The birthing blood had already cooled when Suthren Cohl found the godling with its mouth clamped around the queen's thigh.
She had charged the queen's physicians thrice her usual rate for a royal bed — four gold marks, no bargaining — because queens always tried to die in the worst ways. Suthren had dragged three living saints from the rot-wombs of the ash-cast pantheon, had cut the cord on a stillborn prophecy once already in her thirty years. She knew the smell of trouble.
This smelled of copper and wet stone and the wrong kind of hunger.
"Get back," she said to the wet nurses cowering by the hearth. None of them moved. She didn't repeat herself.
The godling's head was wrong. Too large, scalp split by something pushing through from beneath — not hair but filament, pale and corded, already drying to the queen's ruined sheets. Its eyes were closed. Small mercy.

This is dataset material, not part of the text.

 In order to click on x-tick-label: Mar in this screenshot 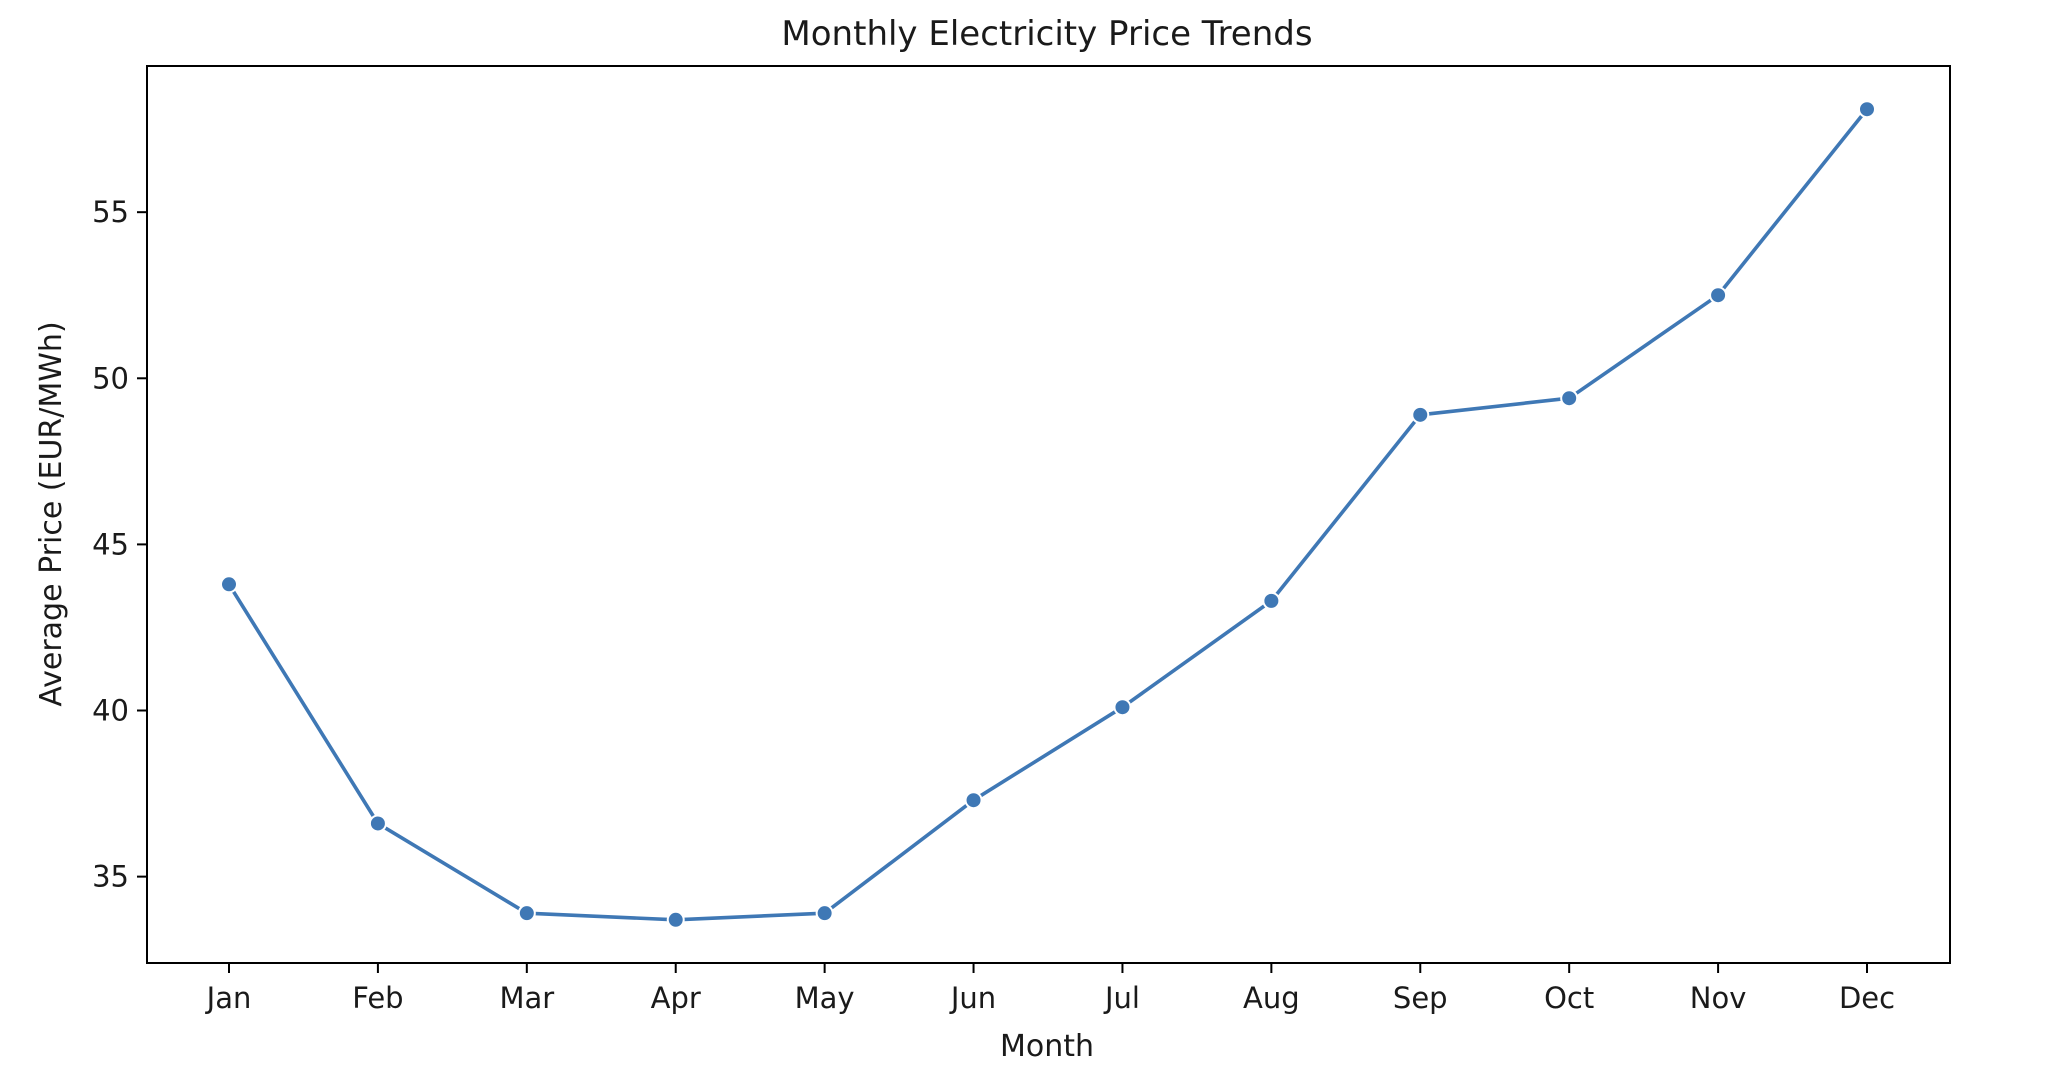, I will do `click(526, 998)`.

Suthren counted breaths — the queen's, shallow and fast; the godling's, steady, almost amused.
She needed her kit. The bone blade, specifically, locked in her runner's pack three rooms away because she'd believed, stupidly, that this would be a simple extraction. That the oaths between queens and midwives were still worth the breath spent on them.

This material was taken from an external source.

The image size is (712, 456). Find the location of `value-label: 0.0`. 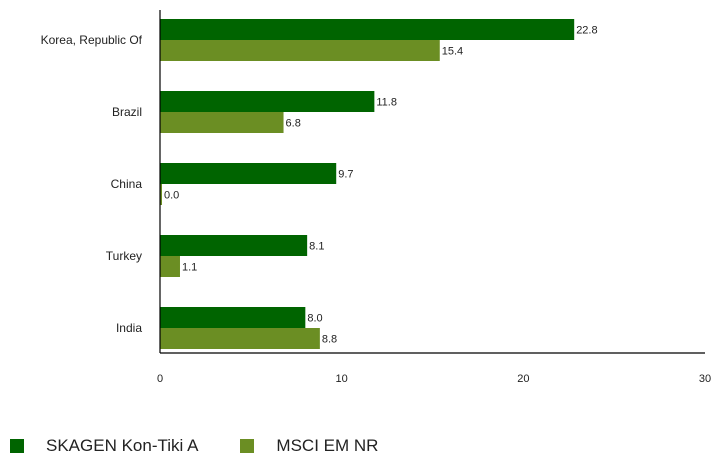

value-label: 0.0 is located at coordinates (172, 196).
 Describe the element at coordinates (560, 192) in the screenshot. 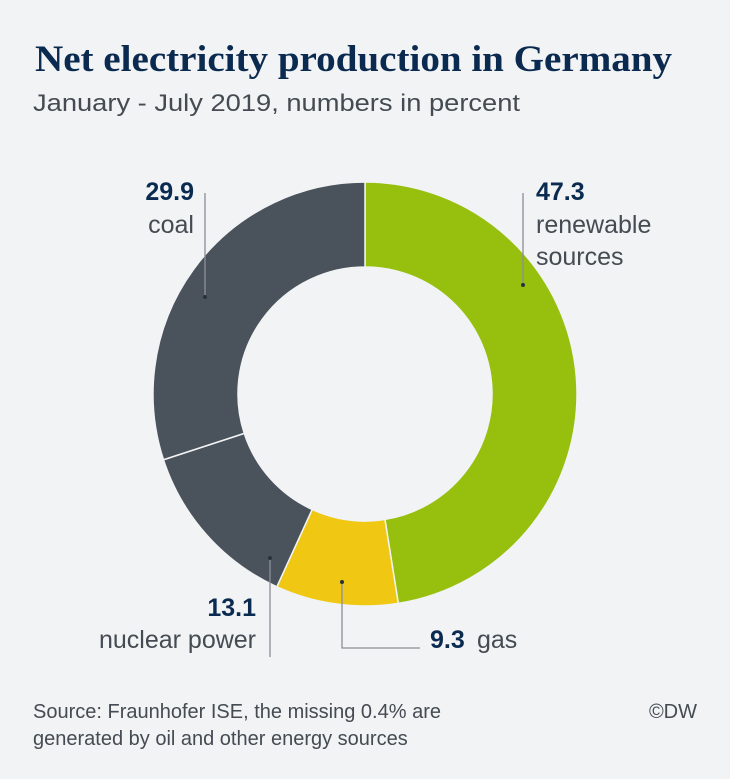

I see `value-label-renewable: 47.3` at that location.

"Fetch my pack," she told the nearest wet nurse. "The tall one with the black clasps. Run."
"The creature," the woman said. "It's — it's feeding on her —"
"It's blessing her." Suthren's voice came out flat, smoker's rasp scraping the words. "The old powers still think blessings taste like meat. Now move."
The queen's hand twitched. One bruised eye opened, found Suthren's face.
"You swore," the queen said. "On the Throne-Below. Safe passage for us both."
"I swore safe passage for the child." Suthren leaned closer, close enough to smell the queen's sour fear, the godling's grave-milk breath. "I never said which child."
The queen's mouth opened. Closed. The godling's eyelids fluttered, preparing to part.
Suthren looked at the color of the skin beneath those lids — blue-threaded, bruise-born — and knew the precise shade. She had seen it once before, in a daughter she had not been allowed to bury, in a war the gods had eaten while her village burned.